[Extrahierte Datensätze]
◇ ◇ ◇ ◇ ◇ ◇ ◇

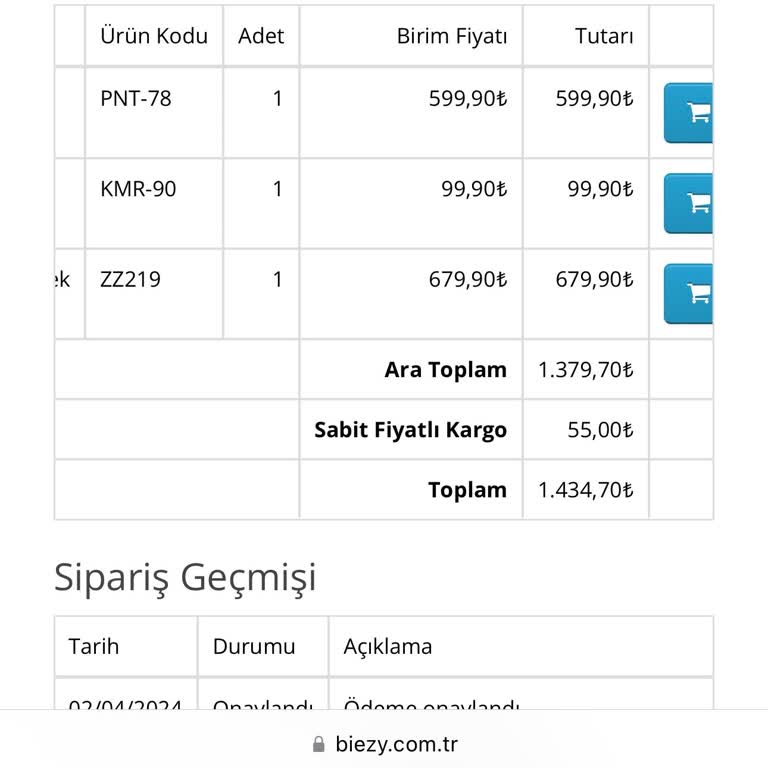768x768 pixels.
Task: Click the Tarih column header
Action: [x=94, y=647]
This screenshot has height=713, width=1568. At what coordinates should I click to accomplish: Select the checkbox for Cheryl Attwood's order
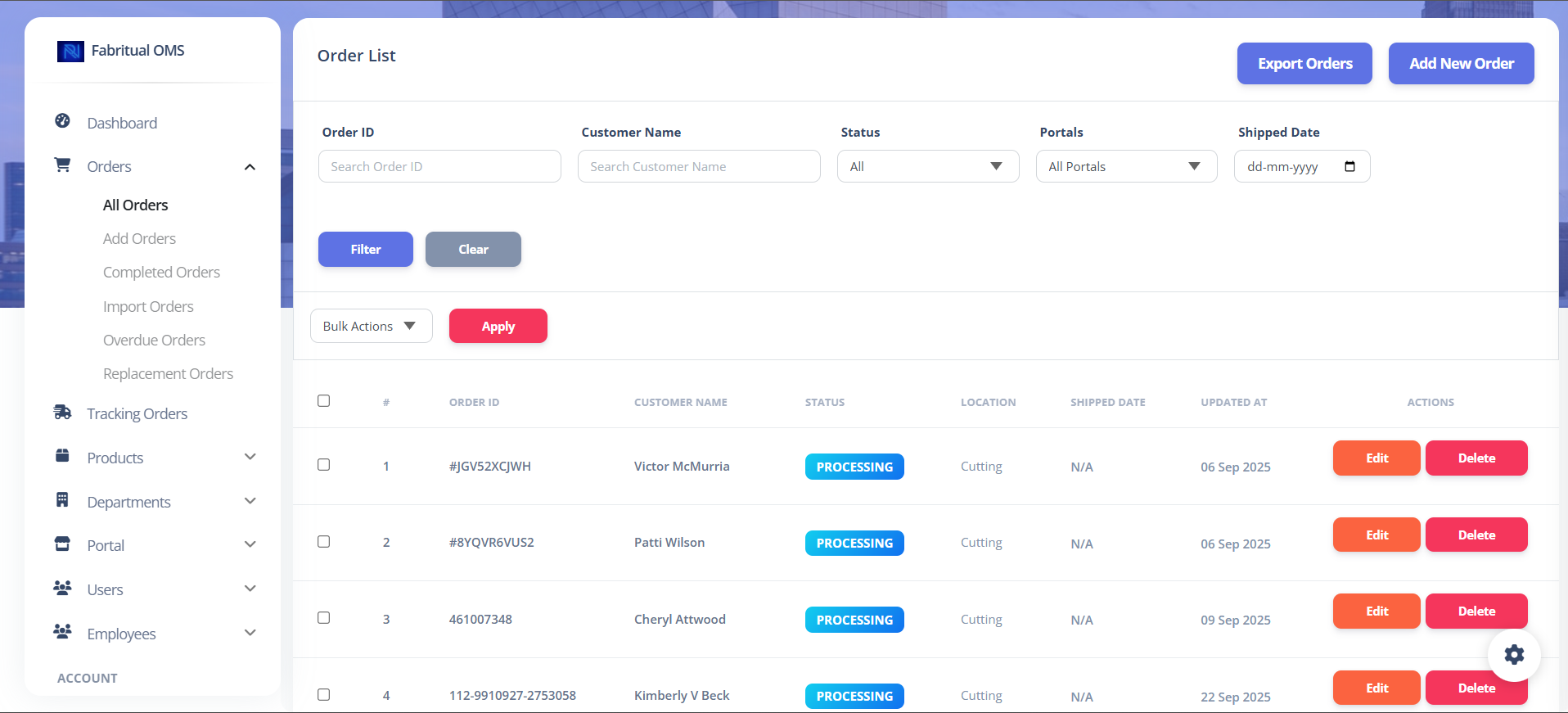[x=324, y=618]
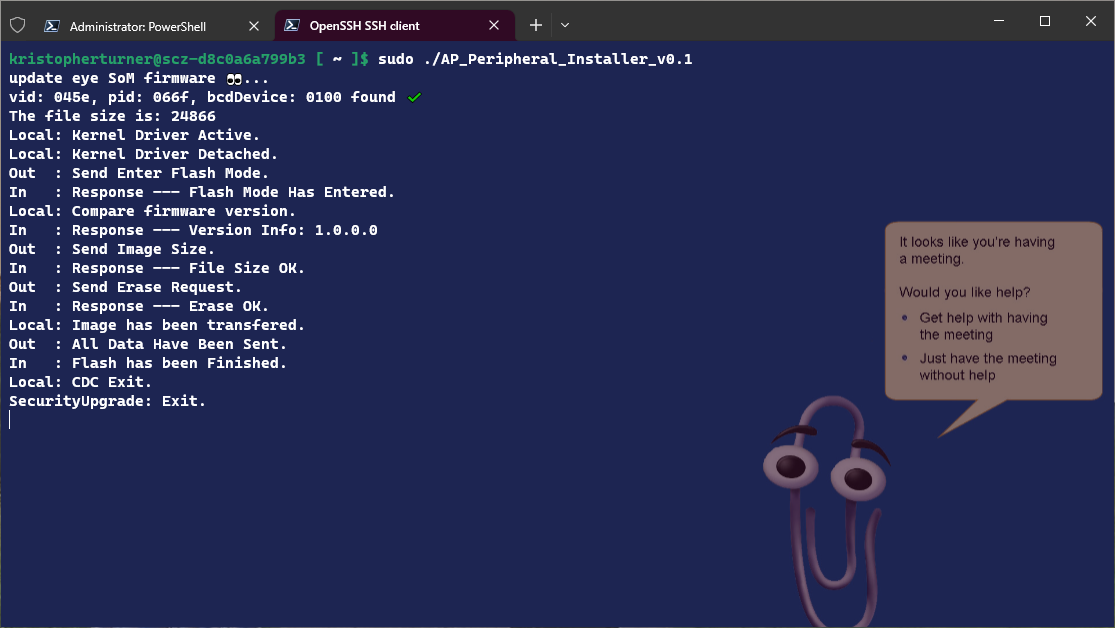Click the admin shield icon in title bar

(17, 25)
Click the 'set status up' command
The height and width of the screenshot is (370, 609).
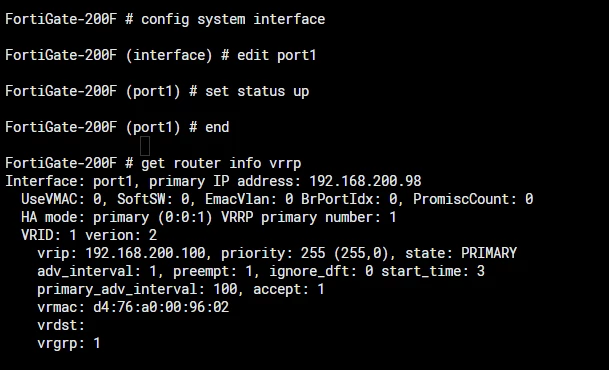click(257, 91)
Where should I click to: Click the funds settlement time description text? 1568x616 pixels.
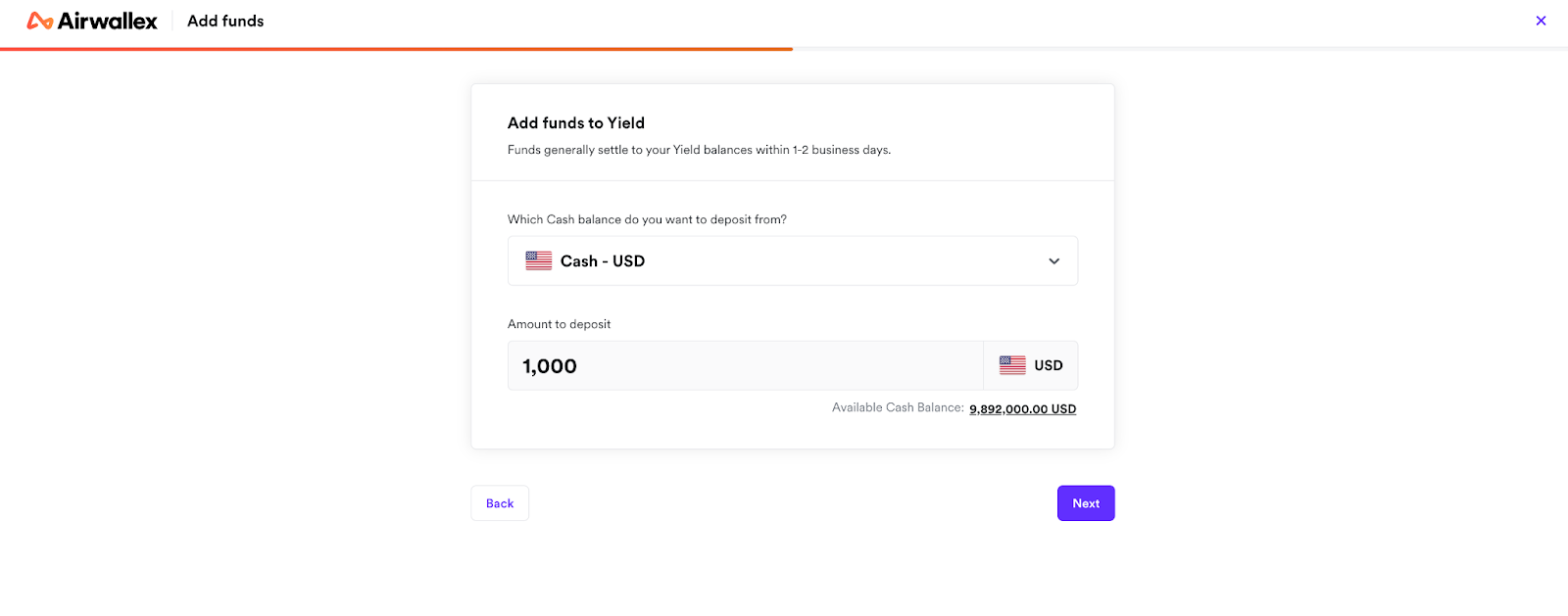pyautogui.click(x=699, y=150)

◇ ◇ ◇ ◇ ◇ ◇ ◇

» Auszuführende Aufgabe
Ziehen Sie aus der obigen Auflistung jede Zeile heraus, in der die Zeichenfolge „height“ vorkommt.

» Ergebnis der Übung
This screenshot has height=713, width=1568. At what coordinates should I click to accomplish: Select the checkbox for Cheryl Attwood's order
The height and width of the screenshot is (370, 609).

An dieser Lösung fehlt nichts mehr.